In brief, Western thought has sacrificed the positive influence of sources of wisdom in favor of a commitment to knowledge, and Islamic thought has sacrificed the positive influence of sources of knowledge in favor of a commitment to wisdom.
I especially refer to the idea of being "...incapable of receiving any fresh inspiration from modern thought and experience..." and the idea of cultural fragility, although below I will take some issue with the distinctiveness of the dichotomy constructed by Yaran.
In my own view, the West began to separate wisdom from knowledge in the aftermath of the Galileo affair, when the practice of natural science was permitted, so long as it did not make pronouncements on certain articles of faith.
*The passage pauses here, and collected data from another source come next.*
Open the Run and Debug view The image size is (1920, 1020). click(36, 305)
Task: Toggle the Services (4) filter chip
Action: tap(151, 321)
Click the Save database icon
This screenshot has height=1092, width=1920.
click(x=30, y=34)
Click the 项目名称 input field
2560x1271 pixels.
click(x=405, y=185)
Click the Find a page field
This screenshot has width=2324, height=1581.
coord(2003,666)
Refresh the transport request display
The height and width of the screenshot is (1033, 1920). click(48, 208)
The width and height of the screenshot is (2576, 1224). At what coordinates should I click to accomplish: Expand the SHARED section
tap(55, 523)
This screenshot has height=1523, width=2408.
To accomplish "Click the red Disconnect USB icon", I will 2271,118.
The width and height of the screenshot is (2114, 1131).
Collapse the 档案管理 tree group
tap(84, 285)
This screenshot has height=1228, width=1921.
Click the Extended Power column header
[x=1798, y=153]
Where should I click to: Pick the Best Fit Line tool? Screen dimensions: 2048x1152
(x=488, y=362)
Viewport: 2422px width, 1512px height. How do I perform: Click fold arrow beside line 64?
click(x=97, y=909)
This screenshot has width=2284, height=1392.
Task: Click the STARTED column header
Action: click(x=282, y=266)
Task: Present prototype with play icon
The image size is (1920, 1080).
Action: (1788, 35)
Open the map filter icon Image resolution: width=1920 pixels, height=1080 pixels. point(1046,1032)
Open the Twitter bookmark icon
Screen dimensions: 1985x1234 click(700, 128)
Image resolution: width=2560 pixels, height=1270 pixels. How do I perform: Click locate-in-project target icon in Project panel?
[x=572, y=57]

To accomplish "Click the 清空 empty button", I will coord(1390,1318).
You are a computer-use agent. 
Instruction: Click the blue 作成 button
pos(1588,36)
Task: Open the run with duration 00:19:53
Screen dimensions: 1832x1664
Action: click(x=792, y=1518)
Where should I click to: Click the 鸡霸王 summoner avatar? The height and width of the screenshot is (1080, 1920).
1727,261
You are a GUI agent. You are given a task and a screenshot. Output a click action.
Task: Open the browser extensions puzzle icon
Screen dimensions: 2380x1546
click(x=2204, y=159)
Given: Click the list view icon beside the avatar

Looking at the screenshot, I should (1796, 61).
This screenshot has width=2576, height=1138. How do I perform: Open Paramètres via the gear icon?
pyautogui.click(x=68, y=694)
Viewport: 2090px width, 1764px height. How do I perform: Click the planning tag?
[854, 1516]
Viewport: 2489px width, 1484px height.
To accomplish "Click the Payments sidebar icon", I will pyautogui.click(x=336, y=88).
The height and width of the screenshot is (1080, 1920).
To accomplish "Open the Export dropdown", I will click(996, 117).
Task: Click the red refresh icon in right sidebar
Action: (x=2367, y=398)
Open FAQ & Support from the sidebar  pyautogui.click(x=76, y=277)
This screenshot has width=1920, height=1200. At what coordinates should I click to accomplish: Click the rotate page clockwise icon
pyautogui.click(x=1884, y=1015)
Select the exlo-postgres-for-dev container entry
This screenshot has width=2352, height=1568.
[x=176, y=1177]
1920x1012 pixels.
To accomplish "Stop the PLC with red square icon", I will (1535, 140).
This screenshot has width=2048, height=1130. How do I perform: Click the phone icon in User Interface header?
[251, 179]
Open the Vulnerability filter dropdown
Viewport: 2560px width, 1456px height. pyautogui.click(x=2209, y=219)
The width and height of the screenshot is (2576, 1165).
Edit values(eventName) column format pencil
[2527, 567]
This was supposed to separate science from the domain of the metaphysical, but by restricting science to the methodology of naturalism, science and religion cooperatively set the stage for the post-Cartesian rise of metaphysical naturalism (commonly called materialism). This is because people naturally tend to posit a reality that matches the scope of the explanations for the world they inhabit. Religion and science inadvertently set the stage for materialism when they cooperated to limit the scope of scientific inquiry and its pronouncements to the natural world.
Like many constructed dichotomies, Yaran's dichotomy is not so cleanly realized in the real world. There are followers of Western religions who rely on ancient sources of wisdom and who in the extreme "...have become absolutely incapable of receiving any fresh inspiration from modern thought and experience" and there are self-identified Muslims, in, or in contact with, the West, who welcome new knowledge and view their religion in light of it -- but who might be considered by some Muslims to have lost their connection with wisdom.
Several other sources that I found took the position that there can be knowledge without wisdom but not wisdom without knowledge. The above discussion leans in the direction that either can be had to a degree without much of the other, but that neither can remain relevant to the important questions of life, without the other. The mystic, the oracle, the seer, -- the born again, perhaps -- will receive and provide wisdom from a source other than his own awareness of facts, by direct revelation, or at least, that belief is central to such people. But they will not receive it as an outcome of modern thought and experience; in fact, modern thought and experience, being so readily put to the service of materialism, will appear to be a threat. And it might be. I think this threat leads to an intransigence on both sides, that explains many of the irresolvable conflicts in places such as this forum.
Well, I just thought I'd say this because it struck me as relevant to the sermon topic. But this isn't a sermon.